If we just wanted the top 10 most common complaints, we can do this:

In [None]:
complaint_counts = complaints["Complaint Type"].value_counts()
complaint_counts[:10]

In [None]:
complaint_counts[:10].plot(kind="bar")

## Request real result

Now that we finished our analysis on the mock data, we can request this execution on the real data.

In [None]:
@sy.syft_function(
    input_policy=sy.ExactMatch(df=asset.pointer),
    output_policy=sy.SingleExecutionExactOutput(),
)
def get_counts(df):
    complaint_counts = df["Complaint Type"].value_counts()
    return complaint_counts[:10]

Create and submit project

In [None]:
new_project = sy.Project(
    name="Pandas chapter 2",
    description="Hi, I would like to plot the histogram of the complaint types.",
    members=[guest_client],
)
new_project

In [None]:
project = new_project.send()
assert isinstance(project, sy.service.project.project.Project)
project

In [None]:
project.create_code_request(get_counts, guest_client)

In [None]:
assert len(guest_client.code.get_all()) == 1

In [None]:
assert len(project.events) == 1

In [None]:
assert isinstance(project.events[0], sy.service.project.project.ProjectRequest)
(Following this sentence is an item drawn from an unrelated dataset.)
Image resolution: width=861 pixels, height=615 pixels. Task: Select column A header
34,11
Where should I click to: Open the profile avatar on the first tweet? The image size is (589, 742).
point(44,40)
# Data owner: execute function

In [None]:
domain_client = node.client.login(email="info@openmined.org", password="changethis")

# Get notifications

In [None]:
notifications = domain_client.notifications.get_all_unread()

In [None]:
notifications

In [None]:
project_notification = [
    x for x in notifications if issubclass(x.linked_obj.object_type, Project)
][0]

In [None]:
request = project_notification.link.events[0].request
func = request.code

In [None]:
func

In [None]:
get_counts_user_func = func.unsafe_function

In [None]:
real_data = domain_client.datasets[0].assets[0].data

In [None]:
real_result = get_counts_user_func(df=real_data)

In [None]:
real_result[:3]

In [None]:
result = request.accept_by_depositing_result(real_result)
assert isinstance(result, sy.SyftSuccess)

# Data scientist: fetch result

In [None]:
asset = guest_client.datasets[0].assets[0]

In [None]:
guest_client.code[0].status

In [None]:
result_ptr = guest_client.code.get_counts(df=asset)
real_result = result_ptr.get()
real_result.plot(kind="bar")

In [None]:
node.land()